You are both in my prayers.

[Capri]

My concern is NOT that my son prefers to go to the next oncology appt alone, nor that he didn't tell me about his CT results until I returned from my trip. I fully support him working and doing whatever he can to keep his life as normal as possible and to control in it what he is able to control, make his own decisions on everything, including who he tells what and when.

My main concern is the new finding of a spot or spots on his liver and what happens next. I'm sure there are people on this forum who this has also happened too, and I would be interested in hearing what you encountered, other treatment options, if liver surgery is needed what type of surgeon is best to do it, and anything else you feel would be of help. Thank you.

[O Stoma Mia]

I'm the original poster. I'm replying because I cannot find where to begin a new topic. I read in FAQ to "click on new topic"...but where is it?.

The NewTopic link can be found both at the top left and at the bottom left of the Forum Index page. The Forum Index is here:
http://coloncancersupport.colonclub.com/viewforum.php?f=1

You cannot see the Forum Index while you are busy reading any posts. The Forum Index is one level higher than the posts themselves. The Forum Index only has titles. It doesn't show the text of any messages; it shows only the titles. If you are reading messages you won't be able to see the NewTopic button. To get to the Forum Index page you have to click on the Colon Talk - Colon cancer (colorectal cancer) support forum link which you will find at the top of the page of the message you are reading

Here is a direct link to the NewTopic creation page.

New Topic
http://coloncancersupport.colonclub.com/posting.php?mode=post&f=1

[O Stoma Mia]

.. My main concern is the new finding of a spot or spots on his liver and what happens next. I'm sure there are people on this forum who this has also happened to ..

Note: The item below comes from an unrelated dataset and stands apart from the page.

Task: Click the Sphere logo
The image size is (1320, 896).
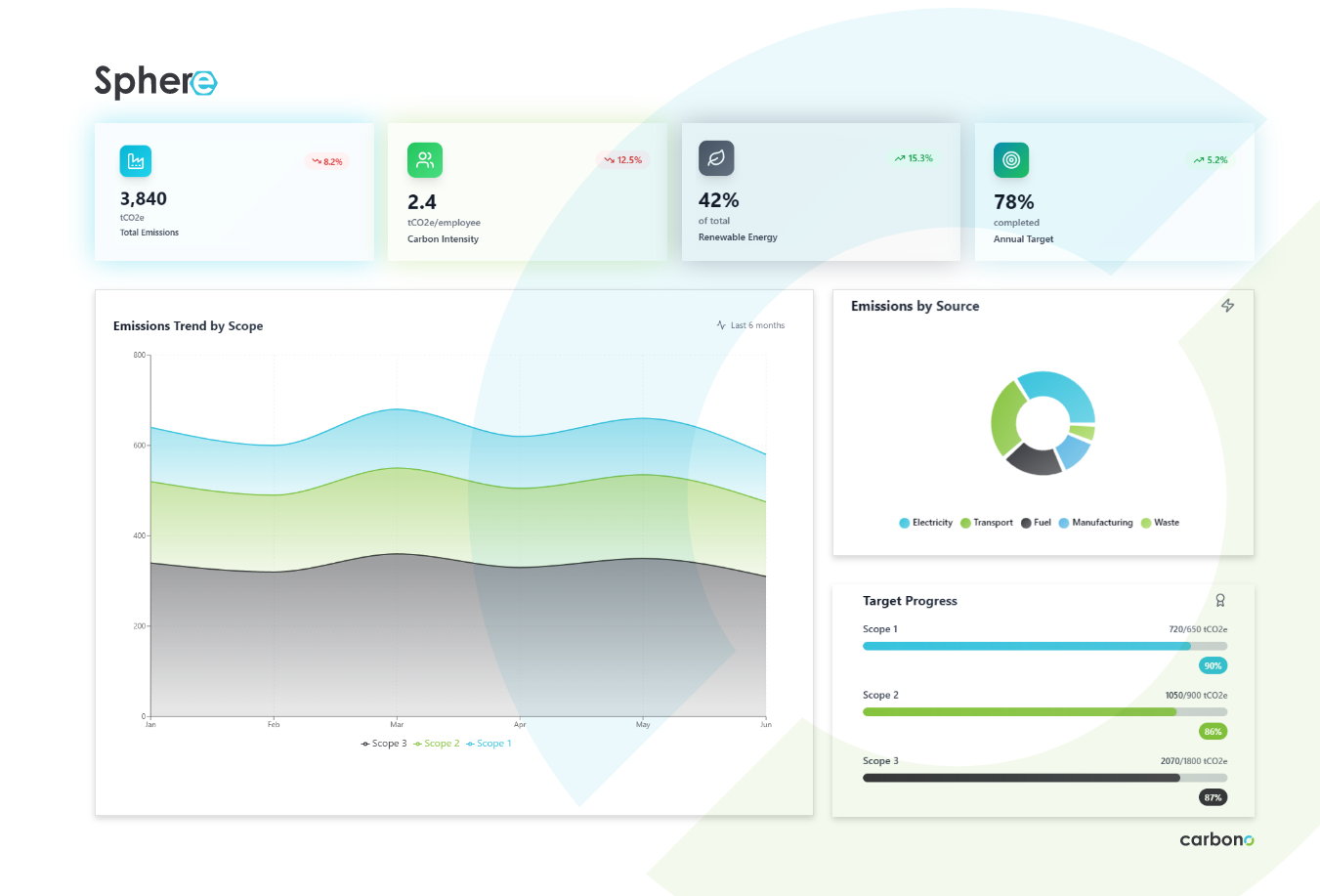Action: point(155,81)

There are different kinds of liver spots. Some may be benign (e.g., cysts, hemangiomas, etc.), while others may be malignant (e.g., metastases). If the spots are benign, the doctors probably won't do anything different right now. If the spots are malignant, then they will come up with a plan for dealing with them.

At this point in time the issue rests with the radiologist who interprets the scan. He/she is the one who has the expertise to tell the difference between the different kinds of spots. The wording on the CT scan report should give some indication of what kind of spot they think it is.

I have always had spots on my liver, but the doctors have never done anything about any of them.

[Capri]

Thank you O Stoma Mia for the "tech support" and for your post.

I know that my son has a liver hemangioma--the surgeon took a color photo of it during his resection surgery and showed it to me. Surgeon said there's nothing to do for it; just left it alone.
This is why this other spot (or spots) on the liver are very worrisome to me.

I had just been feeling optimistic for my son's longterm health and now this. I feel sad, deflated and very worried.

[boxhill]

Liver abnormalities found on a CT scan can be justification to the insurance co for a liver MRI, which apparently gives a much clearer look at what's there.

Lots of people have benign liver spots, according to my CR surgeon, who specializes in liver surgery.

[Capri]

Liver abnormalities found on a CT scan can be justification to the insurance co for a liver MRI, which apparently gives a much clearer look at what's there.

Lots of people have benign liver spots, according to my CR surgeon, who specializes in liver surgery.

Thank you boxhill; I will pass this info on to my son.